#### 作業指示:
1/ 吃音と映画『英国王のスピーチ』に関する本文から、「映画『英国王のスピーチ』は、吃音の臨床に役立つ、大きな学びと教訓が詰まっています。」という一文を英語に訳してください。
2/ 吃音と映画『英国王のスピーチ』に関する本文を、最後の文に続けて書き進めてください。

#### 本文:
■ ■ ■ ■ ■ ■ ■

2011年10月、第10回静岡県親子わくわくキャンプ

「英国王のスピーチ」の豊かな世界

          日本吃音臨床研究会 会長 伊藤伸二

   はじめに―当事者研究―

 映画『英国王のスピーチ』は、吃音の臨床に役立つ、大きな学びと教訓が詰まっています。
 主人公は、ジョージ5世の次男であるヨーク公、後のジョージ6世です。長男は社交性があり、流暢にしゃべり、聡明で国民にも人気があります。弟のヨーク公は、物心ついてから、どもらないでしゃべったことはないと本人が言うほどに、吃音に強い劣等感を持ち、悩んで生きてきました。
 この映画は、ローグというオーストラリア人の言語聴覚士と英国王の吃音治療の記録映画とも言えますが、社交的な長男と、引っ込み思案な次男の葛藤の話でもあります。
 国王は、クリスマスや、国にとって大事な時にスピーチするのが公務です。次男のヨーク公にも話さなければならない局面が出てきます。
 1925年の万国博覧会で、ヨーク公が挨拶で、「・・・」と、どもって言えません。
 「・・・」と息が漏れたり、間があったり、しゃべれない。そのスピーチを聞いている国民は、一斉に目をそらし、何が起こったのかと、怪訝な表情で顔を見合わせるところから、映画『英国王のスピーチ』がスタートします。
 2011年11月、吃音ショートコースというワークショップがありました。テーマは「当事者研究」で、北海道の精神障害者のコミュニティ「べてるの家」の創設者で、ソーシャルワーカーの向谷地生良さんが講師として来て下さいました。べてるの家の実践は、精神医療の世界だけでなく、ひとつの社会的現象として様々な分野から注目されています。一人でする当事者研究もありますが、ひとりでは、堂々巡りになったり、ひとりよがりになる危険性があります。仲間や臨床家など、第三者と研究することが、より効果的です。
 小説でも映画でも、読者、観る人の数と同数の感想、受け止め方があります。王室に関心ある人、第二次世界大戦当時の歴史に関心ある人、家族のあり方に関心のある人で、「英国王のスピーチ」はさまざまな研究ができます。映画「英国王のスピーチ」で描かれたジョージ6世を、吃音に深く悩み、吃音に長年取り組んできた伊藤伸二という第三者の目を通して「研究」します。

   臨床家における対等性


 ヨーク公を愛称「バ-ティ」と呼ぶ 

 まず、セラピストとクライエントの関係です。
 ことばの教室の教師や言語聴覚士とどもる人、どもる子どもとの関係です。セラピーが成功した要因のひとつが、「対等性」です。
 私はこれまで、教育や、対人援助の仕事にかかわる人に、向き合う相手との「対等性」の重要性を言い続けてきました。特に、原因もわからず、治療法もない吃音は、一緒に悩み、試行錯誤を繰り返さざるを得ません。共に取り組むという意味で、対等性が何よりも重要です。
 ジョージ5世の次男、ヨーク公には、これまでにたくさんのセラピストが治療しますが、すべて失敗に終わります。そのために本人はあきらめ、もう吃音治療はしたくないと言います。しかし、妻のエリザベスはあきらめません。夫に内緒でいろいろと探し回り、新聞広告で見た「言語障害専門」という看板のある、ライオネル・ローグの治療室に来ます。

■ ■ ■ ■ ■ ■ ■

#### データ部分:
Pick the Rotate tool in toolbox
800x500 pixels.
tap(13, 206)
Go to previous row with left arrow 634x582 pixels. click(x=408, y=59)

■ ■ ■ ■ ■ ■ ■

#### 課題の回答:
1/ The film "The King's Speech" is packed with great insights and lessons that are useful in the clinical treatment of stuttering.

2/
 「あらゆる医者がだめでした。本人は希望を失っています。人前で話す仕事なので、どうしても治したいのです」
 「それなら転職をしたらどうですか」
 「それは無理です。個人的なことは聞かずに治療してほしい、私のところに来てほしい」
 「だめです。私の治療室に通って下さい。治療に大切なのは、信頼と対等な立場です」
 エリザベスが、クライエントがヨーク公だと身分を明かしても、ローグはこれまでの態度を変えることなく、対等性にこだわります。ヨーク公と直接対面した時、ヨーク公が「ドクター」と呼ぶのを遮り、「ライオネル」と呼んでほしいと言い、ヨーク公を「殿下や公爵」ではなく、家族しか呼ばない愛称「バ-ティ」と呼ぶと宣言します。
 ヨーク公は、「対等だったらここに来ない、家族は誰も吃音を気にもとめない」と抵抗しますが、「私の城では私のルールに従っていただきます」と譲りません。イギリス人のセラピストなら、王室の人間に対等を主張することはありえません。オーストラリア人だからかもしれませんが、それにしても、あの時代としてはすごいことです。二人にとって、この対等な関係がとても大きな意味をもちました。

 ナラティヴ・アプローチ

 対等の関係であることは、どんな臨床にも必要だと私は思いますが、それにいち早く気がついたのが、家族療法の分野です。家族療法の世界では近年、ナラティヴ・アプローチが注目を集めています。その中で言われるのが「対等性」です。なぜ対等性が言われるのでしょうか。
 ナラティヴとは、「物語」、「語り」の意味ですが、人はそれぞれ自分の物語を作ります。自分についての物語は、本人が誰よりも知っていることへ敬意です。だから本人に教えてもらう、「無知」の姿勢を貫きます。ここに対等性が出てきます。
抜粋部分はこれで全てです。